-
1. Data: 2008-05-25 20:16:15
Temat: Diety zagraniczne prowadzącego DG
Od: Maciek <m...@n...pl>
Witam
Jak to jest z dietami zagranicznymi przedsiębiorcy? Czy liczy się to
dokładnie tak jak dla pracowników (czyli kwota diety i ewentualnie
ryczałt za nocleg), czy jakoś inaczej? Jak trzeba dokumentować wyjazd?
Może na własnym przykładzie. Prowadzę usługi informatyczne, podpisałem z
firmą w Polsce umowę na dostarczenie systemu, jednak jego wdrożenie
miało nastąpić na Słowacji.
Zgodnie z umową pojechałem więc na Słowację, gdzie spędziłem parę dni.

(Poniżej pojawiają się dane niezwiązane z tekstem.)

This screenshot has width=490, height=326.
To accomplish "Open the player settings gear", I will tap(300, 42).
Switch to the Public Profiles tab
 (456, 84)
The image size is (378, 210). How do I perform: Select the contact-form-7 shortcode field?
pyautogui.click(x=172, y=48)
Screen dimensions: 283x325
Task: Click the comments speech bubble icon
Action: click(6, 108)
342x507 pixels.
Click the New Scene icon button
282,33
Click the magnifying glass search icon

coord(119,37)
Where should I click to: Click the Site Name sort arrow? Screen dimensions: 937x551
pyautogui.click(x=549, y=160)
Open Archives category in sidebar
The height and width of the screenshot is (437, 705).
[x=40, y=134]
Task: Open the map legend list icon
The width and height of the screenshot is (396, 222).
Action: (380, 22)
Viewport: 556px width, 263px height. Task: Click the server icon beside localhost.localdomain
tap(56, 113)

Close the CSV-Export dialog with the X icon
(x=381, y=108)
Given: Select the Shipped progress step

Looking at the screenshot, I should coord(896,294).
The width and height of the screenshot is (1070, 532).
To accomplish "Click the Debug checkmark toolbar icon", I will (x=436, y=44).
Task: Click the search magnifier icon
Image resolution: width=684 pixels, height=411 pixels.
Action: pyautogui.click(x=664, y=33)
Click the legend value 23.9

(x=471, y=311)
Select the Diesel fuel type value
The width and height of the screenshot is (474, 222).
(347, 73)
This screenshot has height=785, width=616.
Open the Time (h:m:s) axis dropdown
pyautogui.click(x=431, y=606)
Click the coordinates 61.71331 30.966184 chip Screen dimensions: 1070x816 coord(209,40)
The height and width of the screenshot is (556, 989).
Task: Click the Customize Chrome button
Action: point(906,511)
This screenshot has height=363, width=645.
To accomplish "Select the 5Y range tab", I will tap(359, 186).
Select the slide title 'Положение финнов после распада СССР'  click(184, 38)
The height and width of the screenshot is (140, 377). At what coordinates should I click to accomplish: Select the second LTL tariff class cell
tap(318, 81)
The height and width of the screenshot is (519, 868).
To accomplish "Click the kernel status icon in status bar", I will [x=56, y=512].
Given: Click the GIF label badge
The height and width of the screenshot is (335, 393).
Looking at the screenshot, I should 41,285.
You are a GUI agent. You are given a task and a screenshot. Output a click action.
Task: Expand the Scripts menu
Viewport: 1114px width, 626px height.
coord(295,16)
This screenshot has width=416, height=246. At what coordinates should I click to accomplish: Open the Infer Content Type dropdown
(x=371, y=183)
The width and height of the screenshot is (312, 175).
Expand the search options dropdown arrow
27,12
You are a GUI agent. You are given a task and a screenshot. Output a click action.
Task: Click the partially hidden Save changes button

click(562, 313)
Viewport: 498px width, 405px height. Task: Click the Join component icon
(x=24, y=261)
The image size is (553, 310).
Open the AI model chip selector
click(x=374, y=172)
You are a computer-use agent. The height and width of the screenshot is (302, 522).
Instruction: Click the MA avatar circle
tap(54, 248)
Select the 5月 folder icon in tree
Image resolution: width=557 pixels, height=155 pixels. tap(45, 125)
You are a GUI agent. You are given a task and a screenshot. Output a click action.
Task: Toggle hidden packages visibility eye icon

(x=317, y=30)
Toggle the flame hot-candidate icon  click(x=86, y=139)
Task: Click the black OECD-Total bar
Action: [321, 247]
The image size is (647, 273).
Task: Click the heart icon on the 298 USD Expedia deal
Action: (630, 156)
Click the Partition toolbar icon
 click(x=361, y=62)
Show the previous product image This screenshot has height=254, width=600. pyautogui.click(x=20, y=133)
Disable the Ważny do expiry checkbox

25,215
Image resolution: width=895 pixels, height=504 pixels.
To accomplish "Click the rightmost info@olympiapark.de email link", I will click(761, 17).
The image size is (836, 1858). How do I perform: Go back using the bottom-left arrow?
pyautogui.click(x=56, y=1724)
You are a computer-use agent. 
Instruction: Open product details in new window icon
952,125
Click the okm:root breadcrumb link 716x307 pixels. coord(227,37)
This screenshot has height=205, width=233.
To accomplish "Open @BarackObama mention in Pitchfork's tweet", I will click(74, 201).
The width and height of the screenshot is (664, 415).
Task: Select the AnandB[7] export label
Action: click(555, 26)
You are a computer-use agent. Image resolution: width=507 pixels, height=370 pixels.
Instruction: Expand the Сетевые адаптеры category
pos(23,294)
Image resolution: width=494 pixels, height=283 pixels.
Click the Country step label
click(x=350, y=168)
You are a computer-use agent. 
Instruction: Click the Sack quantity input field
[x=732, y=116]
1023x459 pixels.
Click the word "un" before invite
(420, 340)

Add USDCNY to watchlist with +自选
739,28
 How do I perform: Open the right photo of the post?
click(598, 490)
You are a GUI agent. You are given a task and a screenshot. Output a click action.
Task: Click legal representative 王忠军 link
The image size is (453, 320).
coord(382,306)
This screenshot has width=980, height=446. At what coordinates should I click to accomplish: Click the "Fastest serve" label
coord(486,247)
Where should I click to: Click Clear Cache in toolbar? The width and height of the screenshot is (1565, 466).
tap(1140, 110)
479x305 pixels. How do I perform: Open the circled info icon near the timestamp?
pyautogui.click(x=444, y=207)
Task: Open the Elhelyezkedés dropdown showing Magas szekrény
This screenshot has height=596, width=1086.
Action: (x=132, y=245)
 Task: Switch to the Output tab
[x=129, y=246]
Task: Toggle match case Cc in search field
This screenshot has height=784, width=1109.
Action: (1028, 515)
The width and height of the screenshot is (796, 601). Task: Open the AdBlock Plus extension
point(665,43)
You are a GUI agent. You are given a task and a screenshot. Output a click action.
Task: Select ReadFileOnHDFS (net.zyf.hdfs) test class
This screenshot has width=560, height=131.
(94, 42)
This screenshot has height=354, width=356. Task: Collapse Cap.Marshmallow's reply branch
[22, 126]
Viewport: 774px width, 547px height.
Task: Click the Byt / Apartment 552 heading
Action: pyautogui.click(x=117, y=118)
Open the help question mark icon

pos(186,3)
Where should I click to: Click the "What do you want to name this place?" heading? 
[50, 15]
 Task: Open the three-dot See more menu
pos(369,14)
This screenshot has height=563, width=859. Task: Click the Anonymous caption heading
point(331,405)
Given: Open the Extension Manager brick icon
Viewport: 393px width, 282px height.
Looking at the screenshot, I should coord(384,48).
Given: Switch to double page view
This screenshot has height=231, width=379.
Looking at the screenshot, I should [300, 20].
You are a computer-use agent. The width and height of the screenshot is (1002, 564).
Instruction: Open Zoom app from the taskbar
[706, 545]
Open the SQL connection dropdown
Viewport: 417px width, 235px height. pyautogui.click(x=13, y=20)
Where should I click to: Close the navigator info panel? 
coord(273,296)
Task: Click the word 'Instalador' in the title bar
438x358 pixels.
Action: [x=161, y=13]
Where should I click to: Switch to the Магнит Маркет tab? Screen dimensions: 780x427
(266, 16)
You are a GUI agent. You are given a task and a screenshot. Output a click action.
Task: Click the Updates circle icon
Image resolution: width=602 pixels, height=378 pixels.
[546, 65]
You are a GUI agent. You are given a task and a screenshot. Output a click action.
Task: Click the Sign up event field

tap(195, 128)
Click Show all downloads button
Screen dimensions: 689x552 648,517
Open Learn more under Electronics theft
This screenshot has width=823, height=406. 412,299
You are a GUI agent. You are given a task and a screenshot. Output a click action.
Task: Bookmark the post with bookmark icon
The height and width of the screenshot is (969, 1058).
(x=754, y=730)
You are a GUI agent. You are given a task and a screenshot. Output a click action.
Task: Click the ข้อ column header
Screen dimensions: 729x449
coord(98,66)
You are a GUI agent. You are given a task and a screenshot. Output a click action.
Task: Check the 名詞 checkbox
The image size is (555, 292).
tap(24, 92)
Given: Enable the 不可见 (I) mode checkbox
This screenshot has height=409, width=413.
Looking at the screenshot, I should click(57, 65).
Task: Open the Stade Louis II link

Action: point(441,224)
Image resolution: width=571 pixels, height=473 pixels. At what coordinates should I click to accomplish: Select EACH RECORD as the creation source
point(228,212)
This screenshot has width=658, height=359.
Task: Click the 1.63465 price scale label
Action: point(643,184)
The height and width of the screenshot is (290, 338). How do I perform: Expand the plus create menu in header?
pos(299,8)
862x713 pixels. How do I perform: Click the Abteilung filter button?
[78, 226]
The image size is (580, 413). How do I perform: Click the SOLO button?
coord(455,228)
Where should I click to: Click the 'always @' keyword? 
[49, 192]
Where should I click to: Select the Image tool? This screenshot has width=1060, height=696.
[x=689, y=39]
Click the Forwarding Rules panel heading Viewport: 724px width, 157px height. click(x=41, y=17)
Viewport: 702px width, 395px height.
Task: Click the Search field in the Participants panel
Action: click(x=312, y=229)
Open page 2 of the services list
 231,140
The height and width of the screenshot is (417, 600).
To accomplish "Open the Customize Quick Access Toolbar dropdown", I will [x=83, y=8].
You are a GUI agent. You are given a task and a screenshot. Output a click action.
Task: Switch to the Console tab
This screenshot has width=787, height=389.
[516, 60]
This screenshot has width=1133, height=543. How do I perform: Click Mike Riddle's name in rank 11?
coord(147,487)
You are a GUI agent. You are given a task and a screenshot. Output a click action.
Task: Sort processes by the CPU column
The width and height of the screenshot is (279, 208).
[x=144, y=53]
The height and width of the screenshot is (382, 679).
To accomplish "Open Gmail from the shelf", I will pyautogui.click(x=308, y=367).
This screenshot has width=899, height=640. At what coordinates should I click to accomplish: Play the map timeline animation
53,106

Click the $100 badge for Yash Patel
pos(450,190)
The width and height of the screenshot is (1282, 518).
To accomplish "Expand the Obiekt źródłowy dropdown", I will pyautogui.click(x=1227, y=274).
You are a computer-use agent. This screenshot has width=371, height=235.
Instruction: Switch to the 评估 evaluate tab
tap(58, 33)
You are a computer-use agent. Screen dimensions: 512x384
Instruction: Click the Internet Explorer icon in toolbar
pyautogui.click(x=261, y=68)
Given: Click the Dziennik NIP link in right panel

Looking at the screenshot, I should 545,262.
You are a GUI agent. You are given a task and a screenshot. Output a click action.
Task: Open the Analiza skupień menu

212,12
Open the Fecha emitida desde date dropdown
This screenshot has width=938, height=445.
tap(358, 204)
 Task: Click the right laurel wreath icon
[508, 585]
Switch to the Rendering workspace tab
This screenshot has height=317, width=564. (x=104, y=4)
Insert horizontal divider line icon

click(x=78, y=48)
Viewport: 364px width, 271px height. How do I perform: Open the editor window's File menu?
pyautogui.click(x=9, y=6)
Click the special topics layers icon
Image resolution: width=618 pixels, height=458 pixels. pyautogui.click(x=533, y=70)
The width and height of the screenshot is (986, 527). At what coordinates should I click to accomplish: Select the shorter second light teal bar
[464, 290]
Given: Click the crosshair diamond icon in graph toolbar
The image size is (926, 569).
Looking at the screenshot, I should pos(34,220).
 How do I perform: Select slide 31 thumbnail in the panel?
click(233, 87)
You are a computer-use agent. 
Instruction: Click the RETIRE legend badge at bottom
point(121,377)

Za noclegi dostałem w jednym hotelu coś na kształt naszych paragonów
(czyli jest sprzedawca, usługa i kwota netto/brutto), a w drugim hotelu
już coś na kształt faktury (czyli dodatkowo są na tym moje dane, ale nie
widzę np. jakiegoś unikalnego numeru). Czy takie paragony/faktury mogą
robić za dowody księgowe, czy mogę je zastąpić ryczałtem za nocleg? Nie
ukrywam, że ta druga opcja jest kusząca, bo ryczałt wynosi zdaje się na
Słowację 70 EUR, a ja płaciłem niecałe 30 EUR ;-)
Na koniec: jak to zaksięgować? Zrobić jakiś dowód wewnętrzny na którym
będą figurowały daty/godziny wyjazdu/przyjazdu, wyliczyć na tej
podstawie diety i ewentualnie ryczałt za nocleg lub podpiąć posiadane
paragony/faktury i wyliczyć koszty noclegów? Jakie przyjąć kursy walut?
--
Pozdrawiam
Maciek
-
2. Data: 2008-05-26 07:07:38
Temat: Re: Diety zagraniczne prowadzącego DG
Od: Gotfryd Smolik news <s...@s...com.pl>
On Sun, 25 May 2008, Maciek wrote:
> Witam
>
> Jak to jest z dietami zagranicznymi przedsiębiorcy? Czy liczy się to
> dokładnie tak jak dla pracowników (czyli kwota diety i ewentualnie ryczałt za
> nocleg)
1. Nie wiem jak się liczy, bo nie stosuję :)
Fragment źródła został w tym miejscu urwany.